The reluctance of banks to provide loans at less than the prime interest rates means that home loans are already costing buyers more.
Banks have stopped providing interest rate concessions on new loans and in essence this means that people are paying more for their bonds than in previous years according to Rudi Botha, chief executive of bond originator, Betterbond.
He says this means that home loan rates have effectively started to rise. He says indications are that the South African Reserve Bank will soon hike its basic lending rate to banks, effectively pushing up the prime rate for borrowers.
He says that banks are likely to increase the cost of home loans because of the pressure on their own margins coupled with new capital ratio requirements imposed through Basel III
Botha says that as a result, his company is urging prospective buyers not to delay buying a home as they can still secure a reasonable interest rate at prices that are particularly low and this will mean significant savings over the life of the loan.
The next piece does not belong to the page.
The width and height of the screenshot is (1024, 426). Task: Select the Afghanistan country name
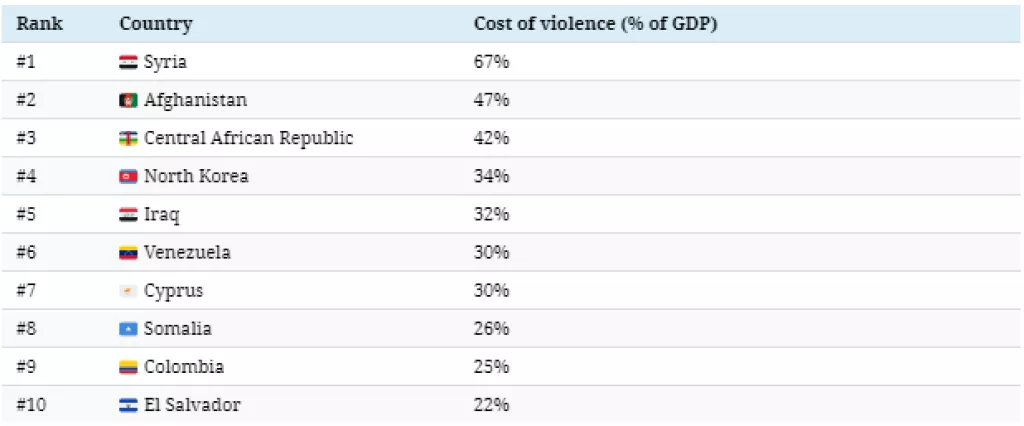(195, 100)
By way of example, Botha says that a home loan of R750k at 9 percent interest will mean repayments of R6 750 a month and the total interest over the 20-year term will amount to R870k. If the rate goes up by 0.5 percent the repayment will rise to R6 990 and the total interest will climb to R928k.
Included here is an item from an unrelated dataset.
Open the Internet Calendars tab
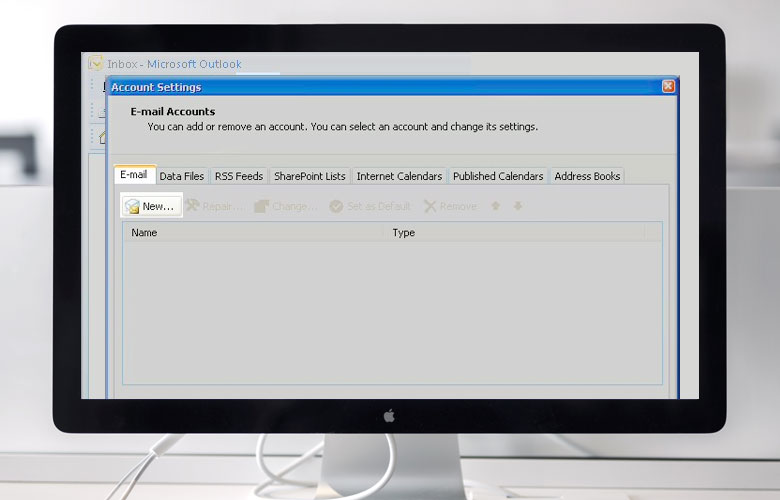The height and width of the screenshot is (500, 780). click(399, 176)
He suggests that people with existing home loans should approach their banks now before the interest rates go up – and negotiate a fixed interest rate with the bank for the next three to five years.
Botha concedes that bank rates on fixed term loans a fluctuating at the moment but that some banks are prepared to fix a rate at 1.25 percent above prime for a maximum of 60 months.
He says the advantage of a fixed-rate loan is that homeowners can budget with certainty even when interest rates are rising and this is particularly important for first-time buyers or for families with lower incomes.